• [Requirement]: Please return the records below exactly as they appear, leaving every picture out.

• [Information]:
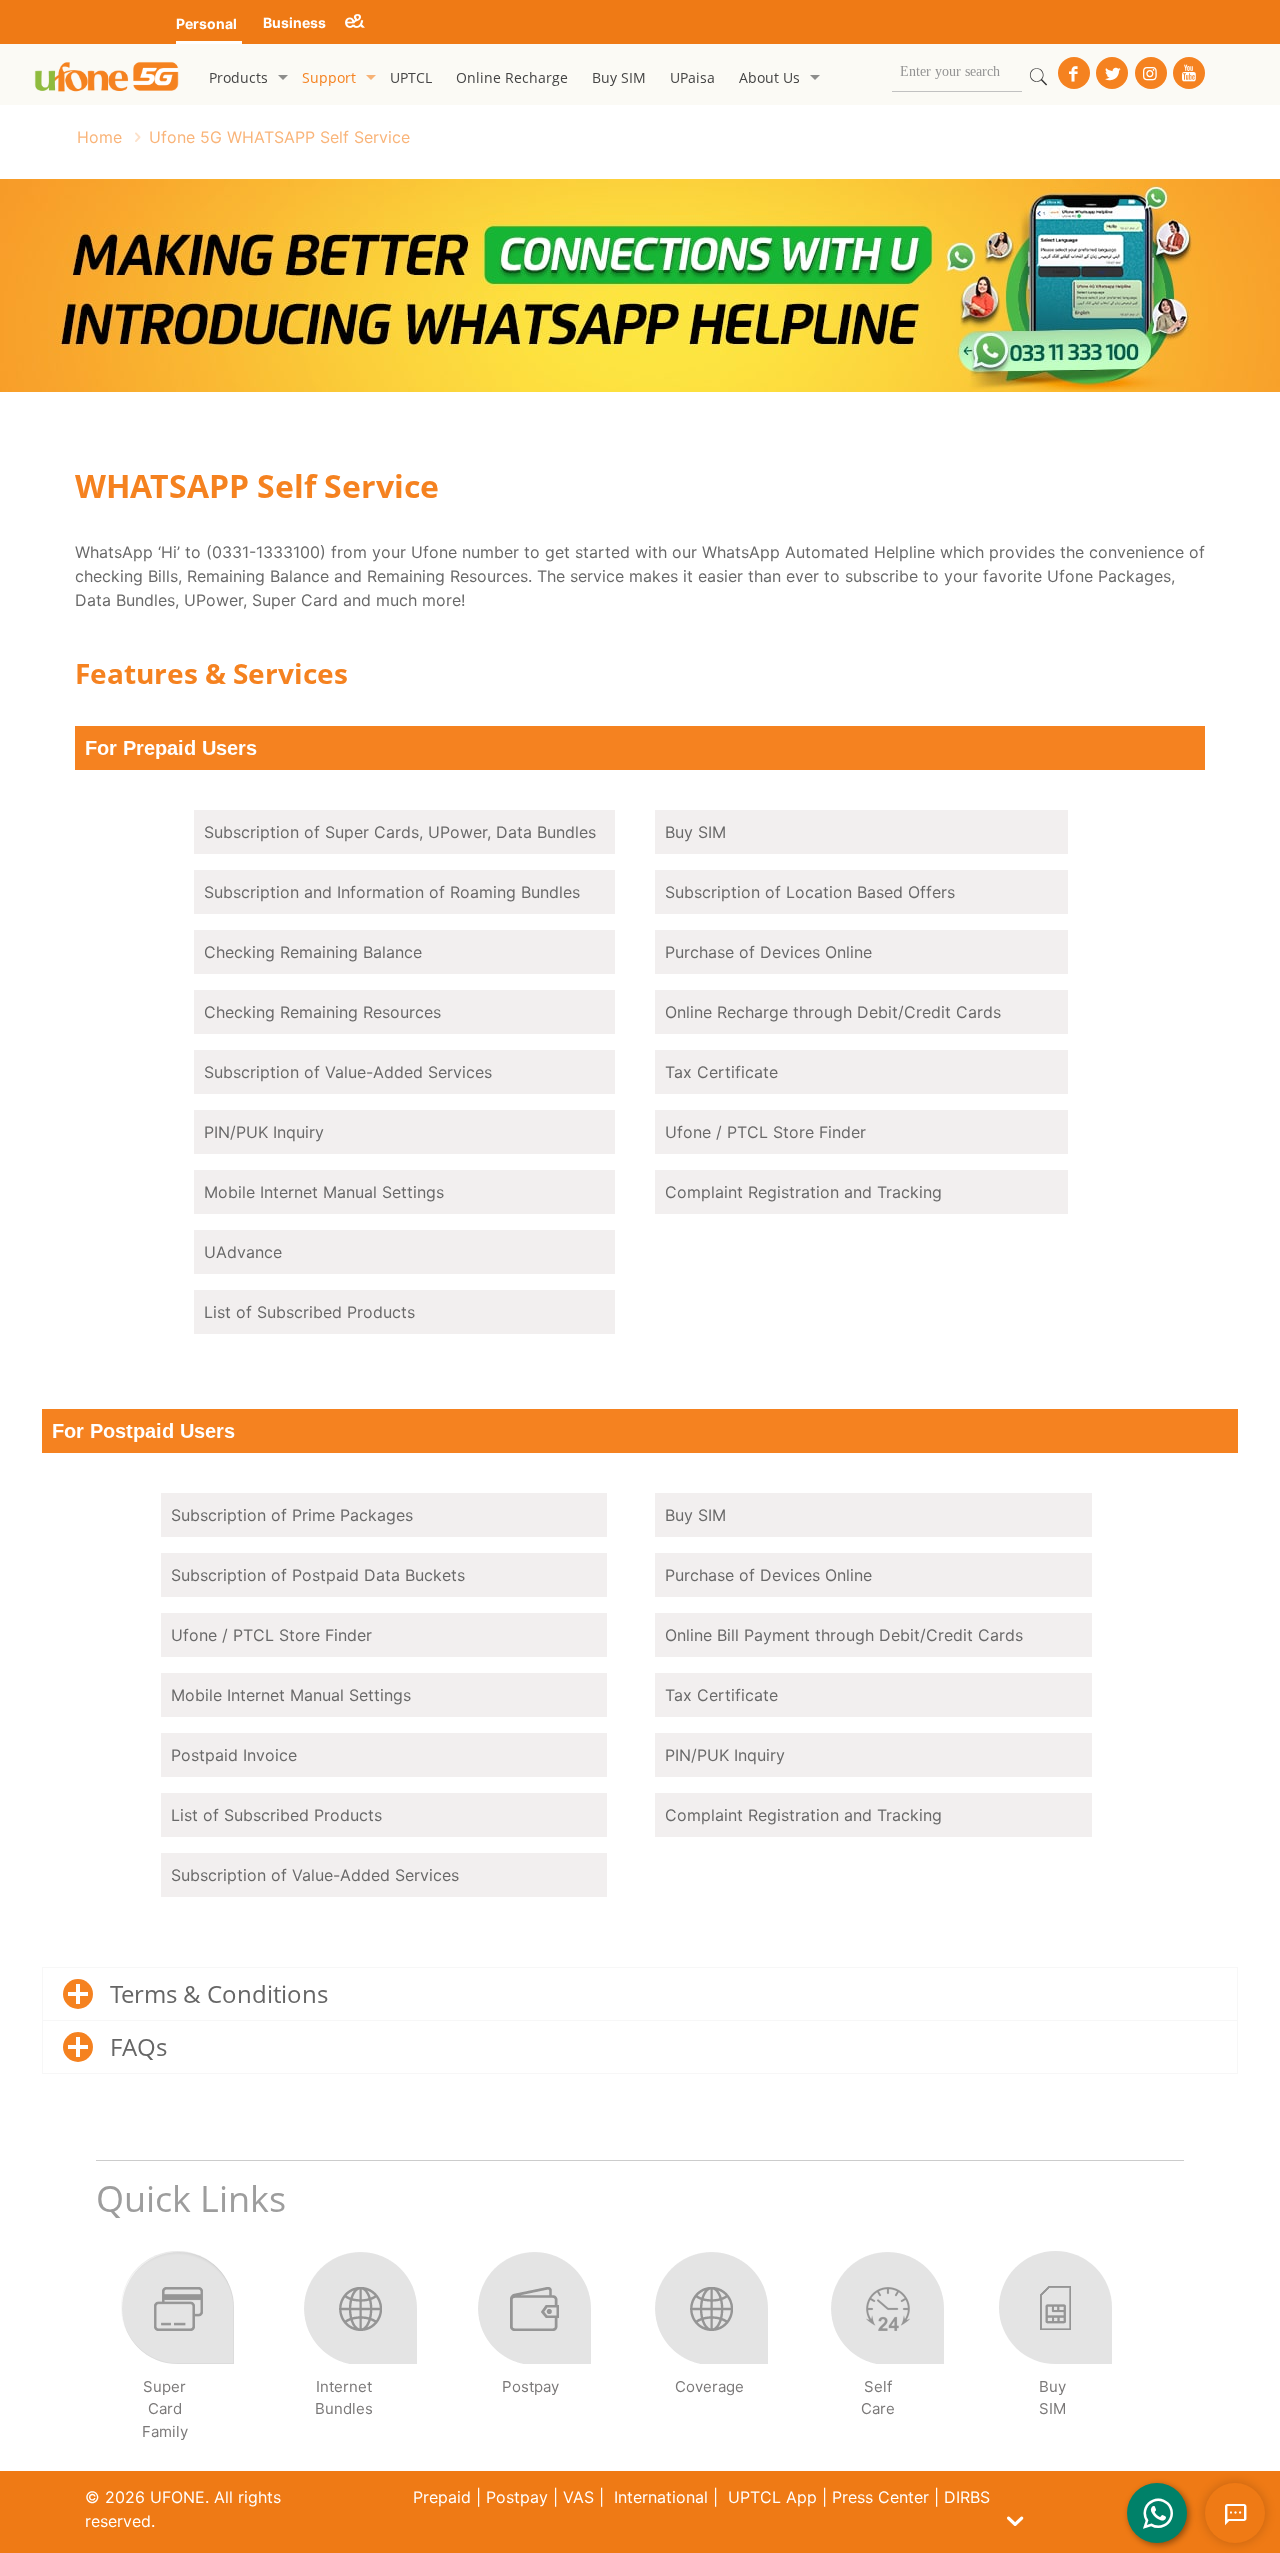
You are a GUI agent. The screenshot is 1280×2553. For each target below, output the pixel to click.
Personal (206, 23)
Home (99, 137)
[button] (1001, 2521)
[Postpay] (534, 2348)
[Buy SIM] (1055, 2348)
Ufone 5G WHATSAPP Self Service (279, 137)
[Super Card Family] (177, 2348)
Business (294, 22)
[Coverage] (710, 2348)
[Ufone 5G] (106, 74)
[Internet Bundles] (359, 2348)
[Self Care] (886, 2348)
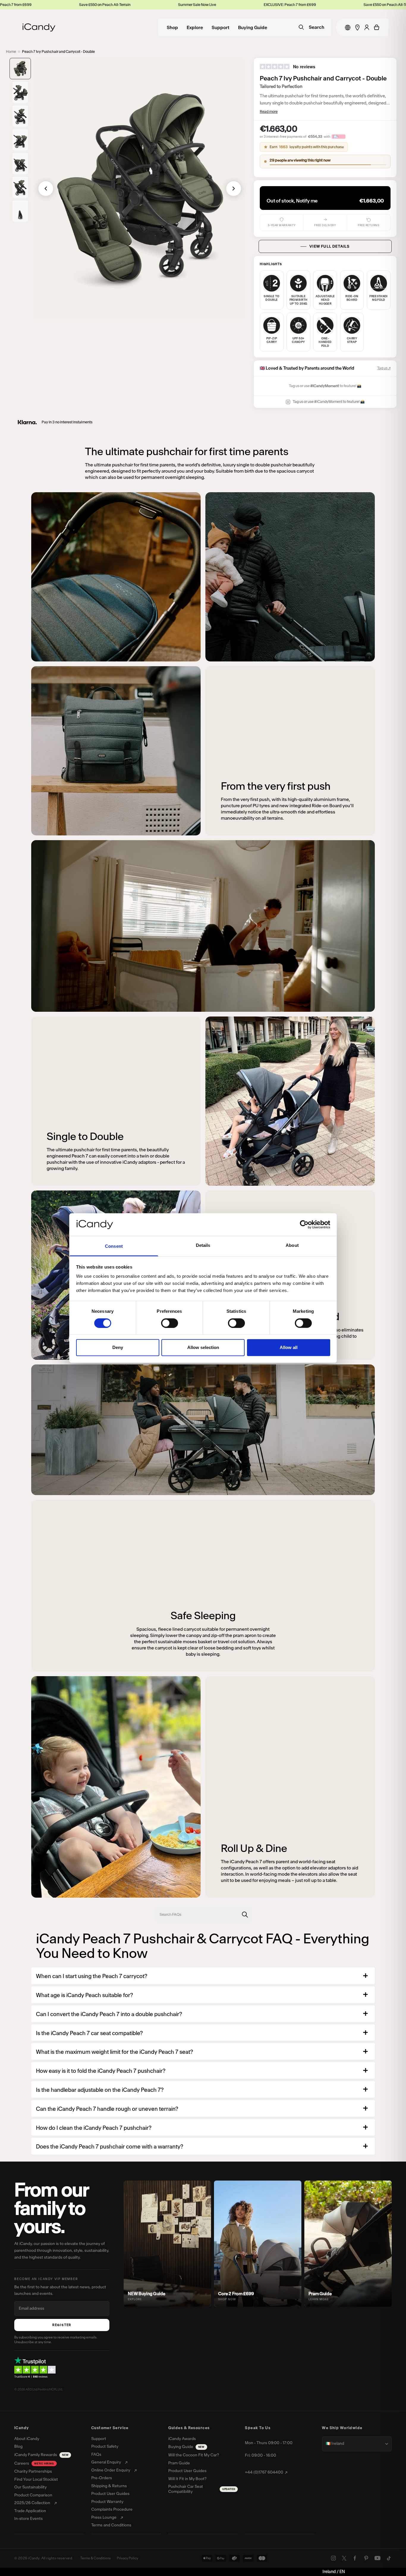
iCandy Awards (182, 2438)
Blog (18, 2446)
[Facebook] (355, 2558)
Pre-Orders (101, 2478)
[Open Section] (365, 1975)
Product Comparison (33, 2495)
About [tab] (292, 1245)
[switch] (169, 1323)
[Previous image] (45, 188)
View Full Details (329, 246)
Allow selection (203, 1347)
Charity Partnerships (33, 2471)
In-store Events (28, 2518)
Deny (117, 1347)
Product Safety (104, 2446)
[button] (20, 68)
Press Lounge (104, 2517)
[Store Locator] (357, 27)
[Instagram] (333, 2558)
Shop (172, 27)
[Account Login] (366, 27)
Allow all (289, 1347)
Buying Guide (252, 27)
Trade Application (30, 2511)
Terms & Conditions (95, 2558)
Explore (195, 27)
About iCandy (26, 2438)
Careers (34, 2463)
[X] (344, 2558)
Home (11, 51)
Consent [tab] (114, 1246)
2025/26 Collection (32, 2503)
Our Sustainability (30, 2487)
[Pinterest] (366, 2558)
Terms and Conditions (111, 2525)
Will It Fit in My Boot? (187, 2479)
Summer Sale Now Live (28, 4)
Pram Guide (179, 2463)
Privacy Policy (127, 2558)
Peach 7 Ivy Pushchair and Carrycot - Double (58, 51)
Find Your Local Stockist (36, 2479)
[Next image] (233, 188)
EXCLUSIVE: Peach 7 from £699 (120, 4)
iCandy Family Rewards (41, 2454)
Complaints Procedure (112, 2509)
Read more (269, 111)
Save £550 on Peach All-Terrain (220, 4)
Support (220, 27)
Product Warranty (107, 2501)
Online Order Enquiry (110, 2470)
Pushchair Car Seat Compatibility (201, 2489)
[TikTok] (389, 2558)
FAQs (96, 2454)
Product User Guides (110, 2493)
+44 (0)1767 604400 (264, 2472)
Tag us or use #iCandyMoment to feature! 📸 (329, 401)
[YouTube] (377, 2558)
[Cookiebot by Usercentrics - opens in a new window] (304, 1224)
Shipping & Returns (109, 2486)
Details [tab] (203, 1245)
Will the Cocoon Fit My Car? (193, 2455)
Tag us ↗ (384, 368)
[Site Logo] (39, 27)
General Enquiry (106, 2462)
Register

• [Task output]:
You are a GUI agent. The screenshot is 1280×2553. For each target below, output the pixel to click.
Personal (206, 23)
Home (99, 137)
[button] (1001, 2521)
[Postpay] (534, 2348)
[Buy SIM] (1055, 2348)
Ufone 5G WHATSAPP Self Service (279, 137)
[Super Card Family] (177, 2348)
Business (294, 22)
[Coverage] (710, 2348)
[Ufone 5G] (106, 74)
[Internet Bundles] (359, 2348)
[Self Care] (886, 2348)
iCandy Awards (182, 2438)
Blog (18, 2446)
[Facebook] (355, 2558)
Pre-Orders (101, 2478)
[Open Section] (365, 1975)
Product Comparison (33, 2495)
About [tab] (292, 1245)
[switch] (169, 1323)
[Previous image] (45, 188)
View Full Details (329, 246)
Allow selection (203, 1347)
Charity Partnerships (33, 2471)
In-store Events (28, 2518)
Deny (117, 1347)
Product Safety (104, 2446)
[button] (20, 68)
Press Lounge (104, 2517)
[Store Locator] (357, 27)
[Instagram] (333, 2558)
Shop (172, 27)
[Account Login] (366, 27)
Allow all (289, 1347)
Buying Guide (252, 27)
Trade Application (30, 2511)
Terms & Conditions (95, 2558)
Explore (195, 27)
About iCandy (26, 2438)
Careers (34, 2463)
[X] (344, 2558)
Home (11, 51)
Consent [tab] (114, 1246)
2025/26 Collection (32, 2503)
Our Sustainability (30, 2487)
[Pinterest] (366, 2558)
Terms and Conditions (111, 2525)
Will It Fit in My Boot? (187, 2479)
Summer Sale Now Live (28, 4)
Pram Guide (179, 2463)
Privacy Policy (127, 2558)
Peach 7 Ivy Pushchair and Carrycot - Double (58, 51)
Find Your Local Stockist (36, 2479)
[Next image] (233, 188)
EXCLUSIVE: Peach 7 from £699 (120, 4)
iCandy Family Rewards (41, 2454)
Complaints Procedure (112, 2509)
Read more (269, 111)
Save £550 on Peach All-Terrain (220, 4)
Support (220, 27)
Product Warranty (107, 2501)
Online Order Enquiry (110, 2470)
Pushchair Car Seat Compatibility (201, 2489)
[TikTok] (389, 2558)
FAQs (96, 2454)
Product User Guides (110, 2493)
+44 (0)1767 604400 (264, 2472)
Tag us or use #iCandyMoment to feature! 📸 (329, 401)
[YouTube] (377, 2558)
[Cookiebot by Usercentrics - opens in a new window] (304, 1224)
Shipping & Returns (109, 2486)
Details [tab] (203, 1245)
Will the Cocoon Fit My Car? (193, 2455)
Tag us ↗ (384, 368)
[Site Logo] (39, 27)
General Enquiry (106, 2462)
Register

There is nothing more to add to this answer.